Chavs, Reality TV and Class Prejudice

A few days ago, I linked to this discussion of the British slang term “chav” at the Guardian.

Now the Guardian has a follow-up article, in which Suzanne Moore says that it’s not the term “chav” itself that’s the problem but the derogatory attitude towards poor working class people it reflects. The BBC news site also has a round-up of the discussion here.

Now I find the word “chav” fascinating from a linguistic POV – a Romany word turned British insult. Besides, every culture has its own words for impoverished working class or outright underclass people with a crass, in your face attitude. In addition to “chav”, Britain also has such purely female variations as “WAG” or “Essex girl”. In the US, such people are called “trailer trash”, whether they actually live in trailers or not. “Welfare moms” or “welfare queens” would be purely female variations, which begets the question why underclass women are viewed worse as underclass men. In Germany, it’s “Proll”, “Prolet” or any derogatory compound of “Hartz IV”. My 7th or 8th grade students would probably use “totale Opfer”. The actual terms are less relevant than the attitude they display, namely that poor, often badly educated, unemployed people living on welfare in trailer parks or council estates are considered somehow subhuman and that they are still considered lesser when they come into money. It’s this attitude that’s a lot more problematic and a lot more difficult to fight than the actual words, of which “chav” isn’t even the worst.

Apparently, chavs are the topic of the week at the Guardian, apparently due to the publication of this sociological study of the phenomenon. At any rate, here is another article about the depiction of chavs in British popular culture, particular the reality show The Only Way is Essex. What’s most striking about this article is that none of the people polled, several of whom would probably qualify as chavs themselves, seems to be quite certain what a chav actually is. Even more striking is that the chavs presented in The Only Way is Essex are not actually poor. They have money to spend on tanning parlous, breast enhancements, nightclubs, gyms and the body modification called the vajazzle. So the problem is not money or a lack of it – it’s that the people presented on that show are perceived as crude and tasteless. It’s the ancient conflict of old versus new money, repackaged as a reality show that allows viewers to gawk at the hopelessly tacky nouveau riche of Essex.

Here is another article that is somewhat tangentially related: The cast of the noxious American reality show Jersey Shore, which seems to be the US version of The Only Way is Essex, visit Italy in search of their “roots” and find that a) most Italians have never heard of the show and b) those that have heard of the show are not keen on having their country in general and the city of Florence in particular identified with the sort of people exhibited in said show.

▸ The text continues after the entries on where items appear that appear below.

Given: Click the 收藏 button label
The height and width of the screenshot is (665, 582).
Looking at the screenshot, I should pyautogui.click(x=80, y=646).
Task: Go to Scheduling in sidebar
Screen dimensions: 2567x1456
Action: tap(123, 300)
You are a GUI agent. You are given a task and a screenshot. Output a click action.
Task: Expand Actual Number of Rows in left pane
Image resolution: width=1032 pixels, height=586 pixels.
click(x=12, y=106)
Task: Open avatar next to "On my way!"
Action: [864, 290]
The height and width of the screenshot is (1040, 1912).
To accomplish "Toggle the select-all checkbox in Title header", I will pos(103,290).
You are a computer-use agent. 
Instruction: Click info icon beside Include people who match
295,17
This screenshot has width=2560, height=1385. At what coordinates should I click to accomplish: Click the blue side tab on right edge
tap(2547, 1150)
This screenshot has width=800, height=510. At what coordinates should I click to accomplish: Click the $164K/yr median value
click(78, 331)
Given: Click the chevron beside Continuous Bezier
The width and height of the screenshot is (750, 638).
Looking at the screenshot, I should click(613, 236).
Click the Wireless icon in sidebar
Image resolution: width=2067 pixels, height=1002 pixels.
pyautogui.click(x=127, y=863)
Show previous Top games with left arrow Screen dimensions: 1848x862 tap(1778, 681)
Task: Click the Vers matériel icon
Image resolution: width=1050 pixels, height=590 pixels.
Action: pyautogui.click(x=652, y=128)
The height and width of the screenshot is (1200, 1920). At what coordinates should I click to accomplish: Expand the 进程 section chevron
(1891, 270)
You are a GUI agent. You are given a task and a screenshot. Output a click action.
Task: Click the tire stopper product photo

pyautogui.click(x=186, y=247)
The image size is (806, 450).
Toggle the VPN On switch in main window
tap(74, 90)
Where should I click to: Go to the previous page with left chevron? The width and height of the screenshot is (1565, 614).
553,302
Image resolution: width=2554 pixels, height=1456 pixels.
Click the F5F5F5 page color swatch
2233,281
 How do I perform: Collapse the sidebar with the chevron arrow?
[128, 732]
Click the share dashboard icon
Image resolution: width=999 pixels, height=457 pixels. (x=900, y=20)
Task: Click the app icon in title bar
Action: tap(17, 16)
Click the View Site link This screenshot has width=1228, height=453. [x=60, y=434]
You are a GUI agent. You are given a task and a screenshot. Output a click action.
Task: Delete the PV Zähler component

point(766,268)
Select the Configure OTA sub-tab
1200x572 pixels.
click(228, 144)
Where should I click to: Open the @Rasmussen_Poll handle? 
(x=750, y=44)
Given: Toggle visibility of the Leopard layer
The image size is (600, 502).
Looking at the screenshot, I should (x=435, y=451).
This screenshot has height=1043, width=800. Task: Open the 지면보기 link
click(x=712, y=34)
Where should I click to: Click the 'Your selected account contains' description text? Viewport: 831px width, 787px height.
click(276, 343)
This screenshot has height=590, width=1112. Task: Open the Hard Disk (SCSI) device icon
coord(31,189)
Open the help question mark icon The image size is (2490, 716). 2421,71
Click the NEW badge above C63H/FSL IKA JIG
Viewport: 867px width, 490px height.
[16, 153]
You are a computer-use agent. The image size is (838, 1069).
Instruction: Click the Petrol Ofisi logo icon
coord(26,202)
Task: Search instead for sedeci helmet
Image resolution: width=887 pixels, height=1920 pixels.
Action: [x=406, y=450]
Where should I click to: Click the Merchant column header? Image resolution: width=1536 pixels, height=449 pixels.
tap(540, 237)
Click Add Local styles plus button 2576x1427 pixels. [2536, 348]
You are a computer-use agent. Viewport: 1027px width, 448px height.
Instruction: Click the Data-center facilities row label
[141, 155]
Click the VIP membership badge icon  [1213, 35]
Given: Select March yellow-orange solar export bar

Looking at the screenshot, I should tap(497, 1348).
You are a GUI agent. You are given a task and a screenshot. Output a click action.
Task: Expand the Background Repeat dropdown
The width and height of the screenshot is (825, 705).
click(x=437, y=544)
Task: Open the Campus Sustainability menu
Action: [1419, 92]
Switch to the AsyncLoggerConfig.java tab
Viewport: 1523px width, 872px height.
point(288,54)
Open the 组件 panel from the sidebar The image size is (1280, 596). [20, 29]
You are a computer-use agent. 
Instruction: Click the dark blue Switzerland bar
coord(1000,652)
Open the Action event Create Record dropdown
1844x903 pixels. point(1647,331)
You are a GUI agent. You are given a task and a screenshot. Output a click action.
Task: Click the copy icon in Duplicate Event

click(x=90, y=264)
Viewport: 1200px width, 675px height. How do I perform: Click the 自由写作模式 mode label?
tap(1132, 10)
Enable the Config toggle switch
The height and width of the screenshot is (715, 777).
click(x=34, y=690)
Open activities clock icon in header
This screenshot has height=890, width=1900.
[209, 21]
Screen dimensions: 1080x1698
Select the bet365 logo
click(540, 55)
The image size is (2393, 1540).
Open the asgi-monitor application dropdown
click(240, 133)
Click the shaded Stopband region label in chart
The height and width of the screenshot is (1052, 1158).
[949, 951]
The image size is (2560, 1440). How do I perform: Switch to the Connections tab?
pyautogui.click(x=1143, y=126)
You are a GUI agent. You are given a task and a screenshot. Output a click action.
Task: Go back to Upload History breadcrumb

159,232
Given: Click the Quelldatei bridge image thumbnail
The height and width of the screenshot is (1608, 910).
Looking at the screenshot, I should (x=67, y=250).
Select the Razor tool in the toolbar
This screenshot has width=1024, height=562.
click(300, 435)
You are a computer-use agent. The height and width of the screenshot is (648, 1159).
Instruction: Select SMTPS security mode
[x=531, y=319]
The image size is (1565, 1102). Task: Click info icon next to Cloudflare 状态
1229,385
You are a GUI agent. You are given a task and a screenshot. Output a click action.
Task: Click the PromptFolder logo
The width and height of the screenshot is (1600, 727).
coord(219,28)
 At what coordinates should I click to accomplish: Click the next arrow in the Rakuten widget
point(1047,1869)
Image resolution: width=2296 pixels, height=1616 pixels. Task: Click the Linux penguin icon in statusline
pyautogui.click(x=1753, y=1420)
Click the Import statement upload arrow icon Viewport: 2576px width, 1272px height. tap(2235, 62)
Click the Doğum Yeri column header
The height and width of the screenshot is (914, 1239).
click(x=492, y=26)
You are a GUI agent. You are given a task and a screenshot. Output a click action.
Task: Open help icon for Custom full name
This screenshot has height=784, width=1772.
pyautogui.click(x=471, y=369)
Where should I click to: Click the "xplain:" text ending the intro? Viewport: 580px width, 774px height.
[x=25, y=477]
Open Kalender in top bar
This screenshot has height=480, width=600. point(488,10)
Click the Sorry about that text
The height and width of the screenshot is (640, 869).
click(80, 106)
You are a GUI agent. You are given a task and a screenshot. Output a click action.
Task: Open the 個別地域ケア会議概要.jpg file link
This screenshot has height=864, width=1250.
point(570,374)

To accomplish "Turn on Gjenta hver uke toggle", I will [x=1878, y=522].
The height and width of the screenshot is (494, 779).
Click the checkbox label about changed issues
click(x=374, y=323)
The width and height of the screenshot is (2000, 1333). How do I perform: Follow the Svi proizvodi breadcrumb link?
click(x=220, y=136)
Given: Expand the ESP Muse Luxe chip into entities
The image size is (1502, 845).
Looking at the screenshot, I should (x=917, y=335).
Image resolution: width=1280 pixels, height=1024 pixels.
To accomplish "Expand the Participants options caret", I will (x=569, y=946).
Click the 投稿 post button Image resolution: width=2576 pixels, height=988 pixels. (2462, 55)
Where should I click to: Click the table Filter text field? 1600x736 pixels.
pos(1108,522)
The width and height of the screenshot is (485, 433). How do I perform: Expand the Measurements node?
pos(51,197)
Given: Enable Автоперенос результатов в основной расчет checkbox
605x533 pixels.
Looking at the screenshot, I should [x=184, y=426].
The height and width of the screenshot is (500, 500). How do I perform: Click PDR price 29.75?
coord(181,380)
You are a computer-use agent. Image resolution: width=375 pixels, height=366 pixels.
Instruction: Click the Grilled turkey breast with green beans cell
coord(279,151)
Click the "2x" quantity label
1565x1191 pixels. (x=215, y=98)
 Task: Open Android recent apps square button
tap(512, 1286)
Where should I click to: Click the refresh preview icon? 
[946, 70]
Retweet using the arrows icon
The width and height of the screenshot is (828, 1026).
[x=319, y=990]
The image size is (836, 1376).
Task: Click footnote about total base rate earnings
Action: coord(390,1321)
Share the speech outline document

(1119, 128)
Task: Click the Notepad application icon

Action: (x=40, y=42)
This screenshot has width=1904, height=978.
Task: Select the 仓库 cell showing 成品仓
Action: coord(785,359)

First of all, the article adds a new to me derogatory term for crass lower class people to the short list of such terms given above, namely “guido” or “guidette” for those of Italian-American descent (though the most infamous of the Jersey Shore people, Snooki of the huge book deal, is not of Italian origin at all). There’s also the disturbing implication that prejudice against Italian-Americans is still going strong in the US, even though the actual Italian-Americans in Jersey Shore have been in the US for three generations or more. Finally, there is also interesting commentary on class prejudice hidden in this story and the Guardian articles.

Because reality shows like Jersey Shore and the equivalents in other countries such as Britain’s The Only Way is Essex (I wonder what Essex has done to deserve that reputation) and My Big Fat Gypsy Wedding (the mind boggles at so much offensiveness) or Germany’s Familien im Brennpunkt and Raus aus den Schulden* thrive on class prejudice.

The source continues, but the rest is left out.